**CHALLENGE:**
Copy out the rows below word for word, beginning at the line that contains "This screenshot has width=360, height=640." and stopping after the line that contains "coord(154,305)".

* start *

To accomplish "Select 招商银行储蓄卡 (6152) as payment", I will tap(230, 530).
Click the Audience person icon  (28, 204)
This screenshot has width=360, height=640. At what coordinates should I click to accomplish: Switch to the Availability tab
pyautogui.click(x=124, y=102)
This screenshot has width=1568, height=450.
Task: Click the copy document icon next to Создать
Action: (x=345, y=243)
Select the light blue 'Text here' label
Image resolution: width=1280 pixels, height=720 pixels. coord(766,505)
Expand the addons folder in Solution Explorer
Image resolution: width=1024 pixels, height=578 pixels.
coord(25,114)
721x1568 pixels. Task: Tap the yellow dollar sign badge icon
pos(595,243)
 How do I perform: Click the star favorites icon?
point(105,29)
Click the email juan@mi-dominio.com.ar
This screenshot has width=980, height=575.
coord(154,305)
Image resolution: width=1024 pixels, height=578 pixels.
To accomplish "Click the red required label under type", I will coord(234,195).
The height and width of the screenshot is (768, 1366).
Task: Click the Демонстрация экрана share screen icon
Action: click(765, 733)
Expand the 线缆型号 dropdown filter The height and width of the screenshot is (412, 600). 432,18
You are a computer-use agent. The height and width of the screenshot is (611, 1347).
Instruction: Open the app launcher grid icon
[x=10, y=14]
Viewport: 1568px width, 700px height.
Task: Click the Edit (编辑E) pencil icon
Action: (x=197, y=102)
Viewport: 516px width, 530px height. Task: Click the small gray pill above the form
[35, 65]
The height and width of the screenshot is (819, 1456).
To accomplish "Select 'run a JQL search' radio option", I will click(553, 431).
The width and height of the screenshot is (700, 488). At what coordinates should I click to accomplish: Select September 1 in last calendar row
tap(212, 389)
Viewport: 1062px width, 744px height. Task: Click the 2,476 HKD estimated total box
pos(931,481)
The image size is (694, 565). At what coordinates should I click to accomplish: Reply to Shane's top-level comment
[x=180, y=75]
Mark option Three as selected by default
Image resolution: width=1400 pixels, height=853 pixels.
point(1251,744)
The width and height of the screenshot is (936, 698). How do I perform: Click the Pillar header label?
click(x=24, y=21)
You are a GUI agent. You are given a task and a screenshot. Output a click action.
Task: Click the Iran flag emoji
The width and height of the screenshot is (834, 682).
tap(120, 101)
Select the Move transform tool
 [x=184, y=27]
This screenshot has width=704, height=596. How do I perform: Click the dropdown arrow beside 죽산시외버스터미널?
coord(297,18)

* end *

**ANSWER TO THIS EXERCISE:**
This screenshot has width=360, height=640. At what coordinates should I click to accomplish: Switch to the Availability tab
pyautogui.click(x=124, y=102)
This screenshot has width=1568, height=450.
Task: Click the copy document icon next to Создать
Action: (x=345, y=243)
Select the light blue 'Text here' label
Image resolution: width=1280 pixels, height=720 pixels. coord(766,505)
Expand the addons folder in Solution Explorer
Image resolution: width=1024 pixels, height=578 pixels.
coord(25,114)
721x1568 pixels. Task: Tap the yellow dollar sign badge icon
pos(595,243)
 How do I perform: Click the star favorites icon?
point(105,29)
Click the email juan@mi-dominio.com.ar
This screenshot has width=980, height=575.
coord(154,305)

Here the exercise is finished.